If the problem was the perception that crises were a thing of the past and recessions would be mild, then what was the solution? Surely avoiding a crisis and a deep recession wouldn’t be a solution to that problem. If the problem was the perception that home prices would never crash, then surely stable home prices wouldn’t be a solution to that problem. If stability had been a delusion, then what exactly was the Fed’s job? And if building more homes was simply part of a mania, then surely the Fed should view construction unemployment and declining residential investment as parts of the solution.
This was the consensus. The heated battles in late 2008 and early 2009 were battles about dealing with the aftermath—a game of macroeconomic chicken about how much damage one could bear before finally reinstating stability.
In 2006 and early 2007, there was a little corner of the American economy that was peculiar—a few locations where a migration event had caused local economic booms, where that event was collapsing and taking local incomes with it, where demand from the migration event had driven home values high, and where new types of lightly regulated mortgage products could be used to tap those homes for cash. That corner of the economy matched some of Geithner’s description.
But by then, well before the financial crisis, what the economy needed was “more borrowing, more home building, more risk-taking”—exactly what Geithner and essentially all other policymakers were afraid of. The 2005 Fed hadn’t been afraid of that. They had expected to stimulate the economy in order to prevent collapsing home prices from creating too much disruption. By 2007, the most dovish members of the Fed were less committed to stability than the Fed consensus had been in 2005.
Former Federal Reserve chairman William McChesney Martin is famous for saying that the Fed’s job is “to take away the punch bowl just as the party gets going.” The idea that the Fed’s job is to disappoint may have some grounding in wisdom, on occasion. But the downside of this thinking is brutal.
In his memoir, Geithner describes an argument he had with Larry Summers about a bank recapitalization program they were contemplating in early 2009. “I remember once while Larry and I were sitting outside the Oval Office, I tried to convince him that this meritocratic form of triage would be brutal to the shareholders of the institutions that most deserved brutality, while avoiding the panic-inducing consequences of nationalization or liquidation.” He told Summers, “They’re going to be diluted in proportion to their sins.”
Even Geithner had to defend his policies by promising they would be hurtful. Not only did he consider this position necessary at the time, but he considered it useful to vocalize it to garner support, and later he relayed this conversation in his book, likely hoping readers would react well to it.
Geithner was pulled to this position by a public that demanded it. To an angry populace, these sorts of statements seem like the least we can do. In his memoir, Geithner is clearly responding to a public that considered him too soft.

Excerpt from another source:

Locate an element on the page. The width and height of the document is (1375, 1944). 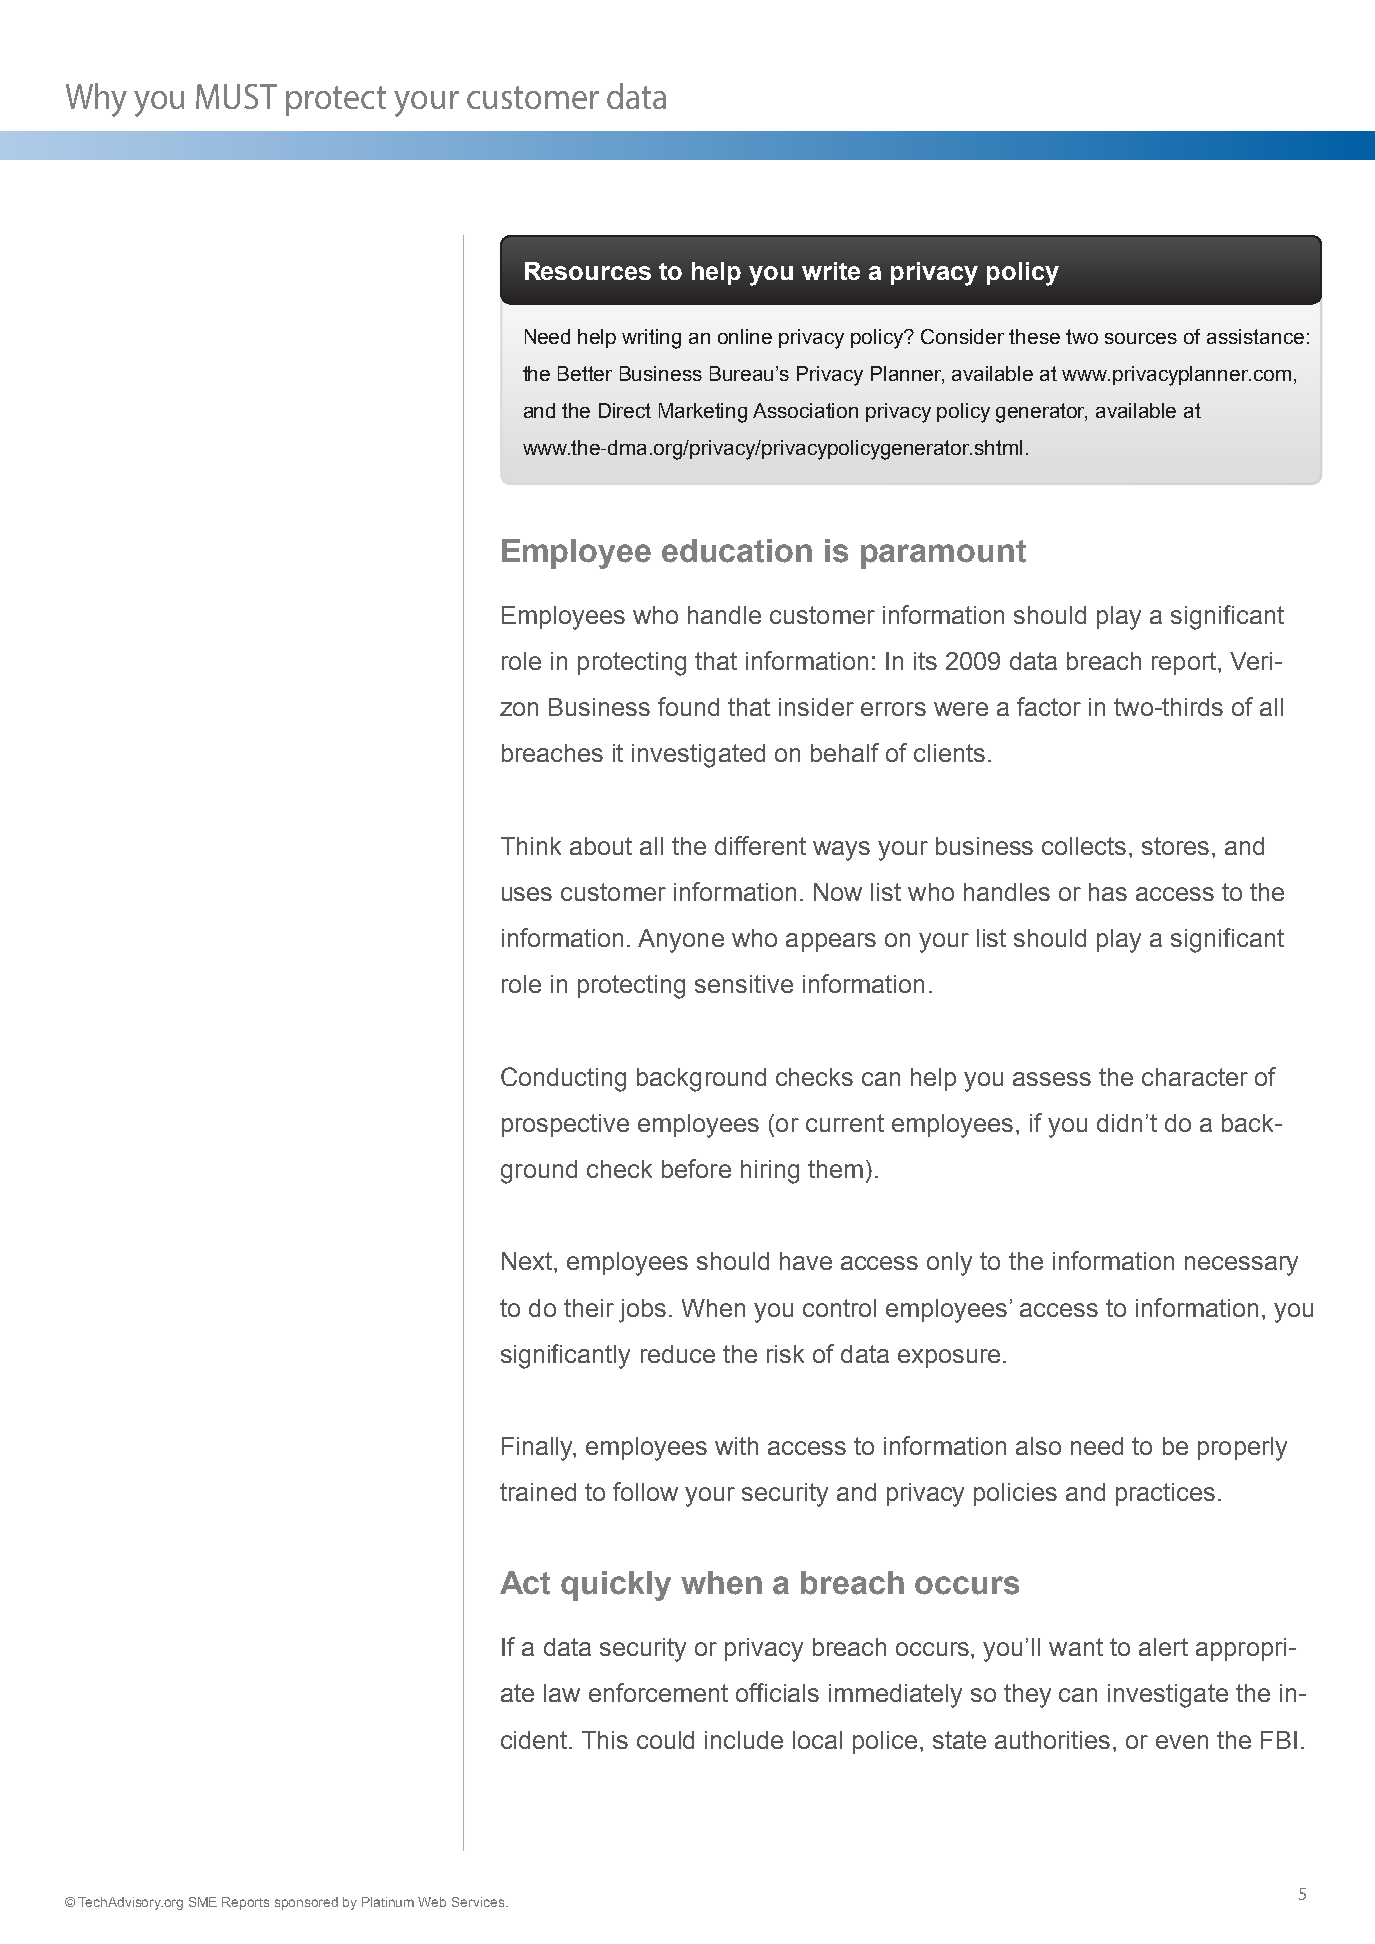
uses is located at coordinates (527, 894).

How confident should we be about our interpretation of events before we start to govern based on selective brutality? This isn’t the way civilized and successful societies approach each other. In the process of demanding comeuppance for those we have blamed, we have created comeuppance for ourselves. We have been brutalizing ourselves.
This sort of language is the product of a moral panic. The moral panic was so profound that the “Bailout King” himself, even in 2009 after the deepest depths of the financial crisis had been experienced, was still trying to gain favor for his attempts at stability by promising that somebody would be harmed by them.